Bagaimana filosofi “Guru” yang merupakan “Digugu lan ditiru”, juga dapat dijadikan sebagai pegangan dalam mendidik, mengajar, maupun membina Pramuka. Bagaimana peserta didik akan tertarik dengan apa yang disampaikan ketika seorang guru maupun pembina Pramuka tidak yakin akan dirinya atau pun tidak semangat dalam menyampaikan ilmunya. Sehingga, diperlukan keyakinan dan semangat yang tinggi yang juga dapat memengaruhi kondisi psikis peserta didik. Jangan sampai ada ragu-ragu maupun sikap yang kurang berwibawa maupun sikap kurang menyenangkan diharapan peserta didik, karena juga akan memengaruhi bagaimana peserta didik tertarik dengan ilmu apa yang kita sampaikan. Dengan demikian, perlu dipersiapkan baik materi yang akan disampaikan maupun kondisi penampilan baik guru maupun pembina Pramuka sebelum memulai kegiatan Pramuka. Selain itu juga selalu berikan motivasi maupun logika-logika berpikir positif sebagai penguatan hati peserta didik guna menambah semangat belajar dari peserta didik.

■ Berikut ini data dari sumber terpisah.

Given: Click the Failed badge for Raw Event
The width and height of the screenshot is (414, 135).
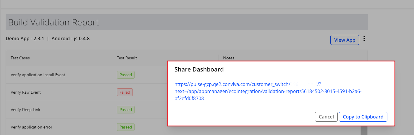Looking at the screenshot, I should 124,92.
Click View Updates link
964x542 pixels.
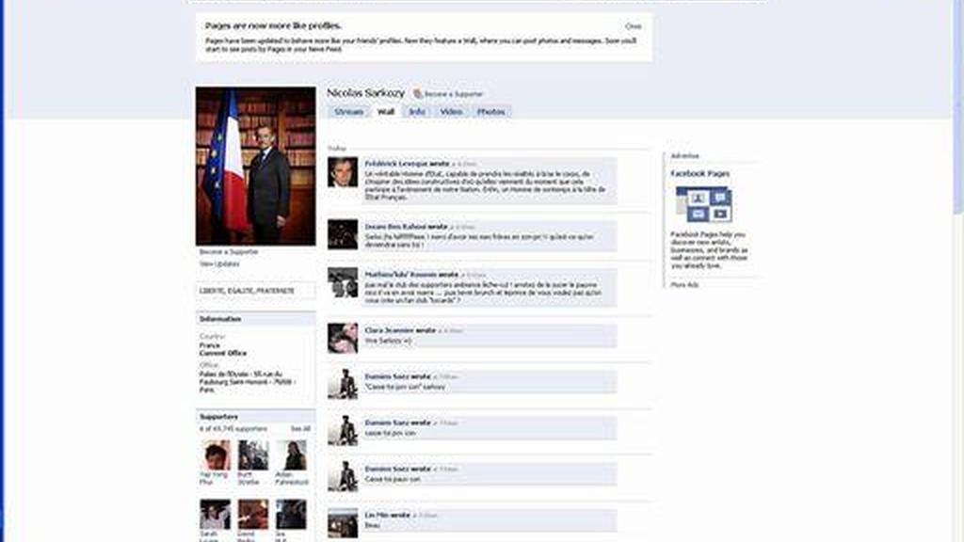[219, 263]
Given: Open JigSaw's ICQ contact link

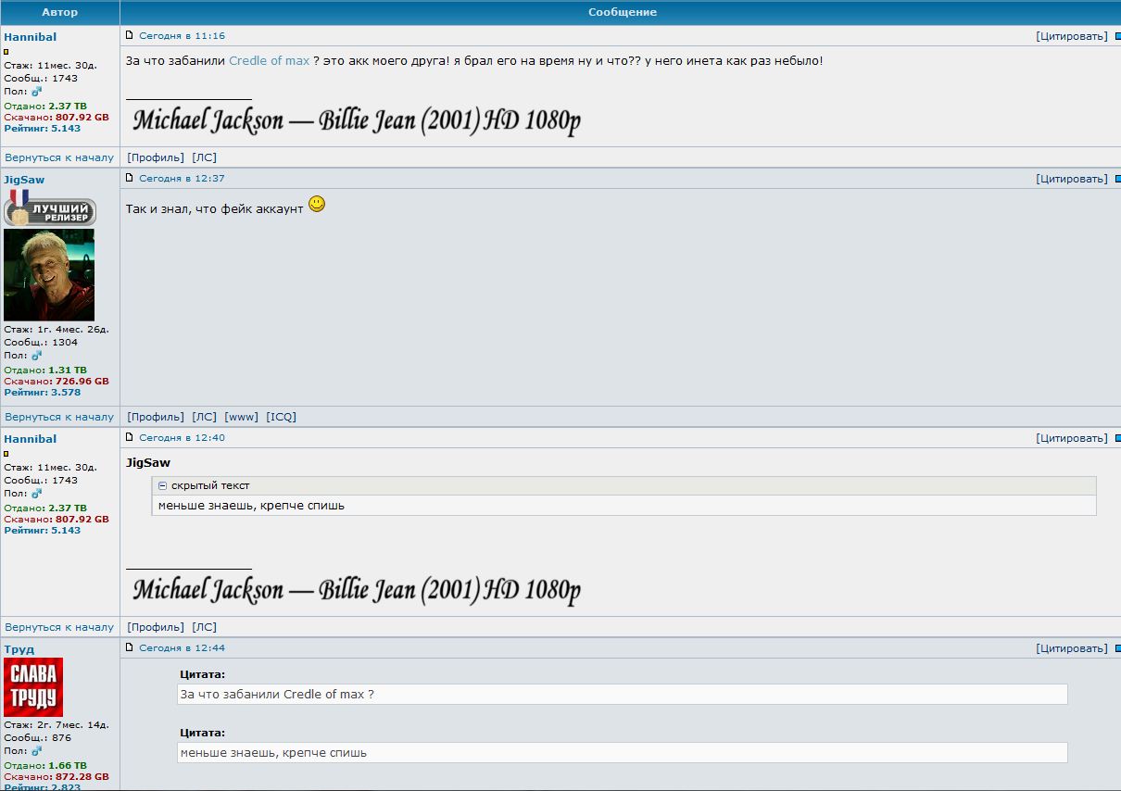Looking at the screenshot, I should point(281,417).
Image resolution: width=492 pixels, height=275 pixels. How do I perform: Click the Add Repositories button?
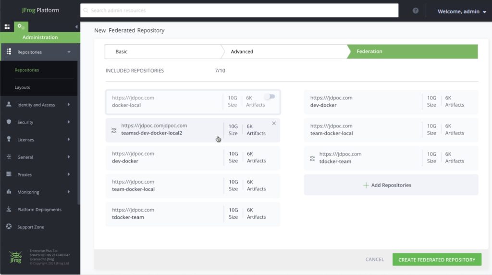pos(391,185)
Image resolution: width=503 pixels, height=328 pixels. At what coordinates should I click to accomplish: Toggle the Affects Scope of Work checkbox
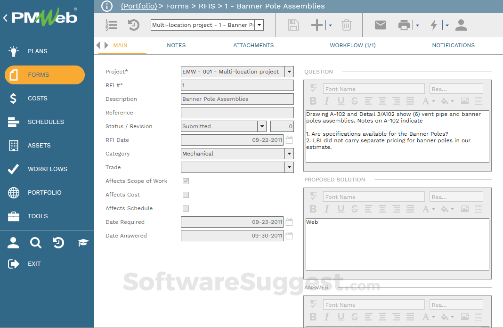tap(186, 181)
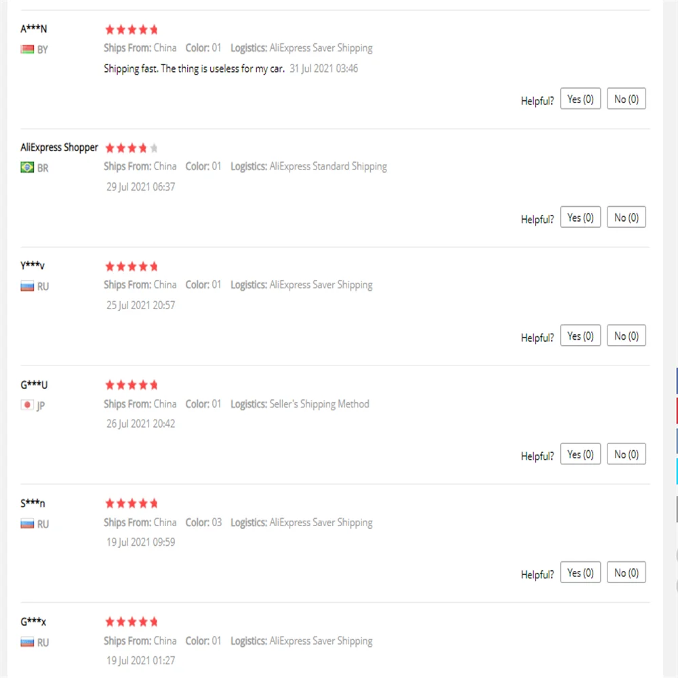
Task: Click the Russia flag icon next to G***x
Action: coord(27,642)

Lokus normatif ekstrakurikuler wajib Pendidikan Kepramukaan dalam Kurikulum 2013 berada pada konseptual-normatif dari mandat Undang-Undang RI Nomor 20 Tahun 2003 tentang Sistem Pendidikan Nasional dengan Undang-Undang RI Nomor 12 Tahun 2010 tentang Gerakan Pramuka. Secara substantif-pedagogis, filosofi dan tujuan Pendidikan Nasional memiliki koherensi dengan tujuan Gerakan Pramuka, dalam hal bahwa keduanya mengusung komitmen kuat terhadap penumbuhkembangan sikap spiritual, sikap sosial, dan keterampilan/kecakapan  sebagai insan dan warga negara Indonesia dalam konteks nilai dan moral Pancasila (Badan Penelitian dan Pengembangan, 2014: 7).

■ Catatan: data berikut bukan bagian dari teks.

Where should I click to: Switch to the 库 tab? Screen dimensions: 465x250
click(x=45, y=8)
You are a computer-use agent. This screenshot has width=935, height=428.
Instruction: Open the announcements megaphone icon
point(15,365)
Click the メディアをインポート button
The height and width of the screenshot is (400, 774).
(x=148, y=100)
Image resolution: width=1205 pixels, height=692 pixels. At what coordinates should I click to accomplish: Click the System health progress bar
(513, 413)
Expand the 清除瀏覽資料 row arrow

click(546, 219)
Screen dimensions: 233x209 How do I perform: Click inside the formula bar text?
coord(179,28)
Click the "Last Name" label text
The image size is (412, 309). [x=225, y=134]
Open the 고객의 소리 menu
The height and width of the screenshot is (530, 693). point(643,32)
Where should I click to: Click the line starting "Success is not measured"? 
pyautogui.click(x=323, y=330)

Sebenarnya ketika ada kerja sama antara guru mata pelajaran dengan pembina Pramuka, maka pembelajaran yang diharapkan pemerintah akan menjadi baik dan sukses terwujud. Kegiatan Pramuka menjadi praktiknya, sedangkan mata pelajaran sebagai teorinya. Atau pun Pramuka menjadi pelengkap dari materi pendidikan di satuan pendidikan yang belum didapatkan dalam materi pada mata pelajaran. Apabila hal tersebut dapat disinergikan, maka tidak ada kata terpaksa maupun rasa setengah hati baik dari guru maupun peserta didik dalam ranah pendidikan yang dilaksanakan pada tiap satuan pendidikan.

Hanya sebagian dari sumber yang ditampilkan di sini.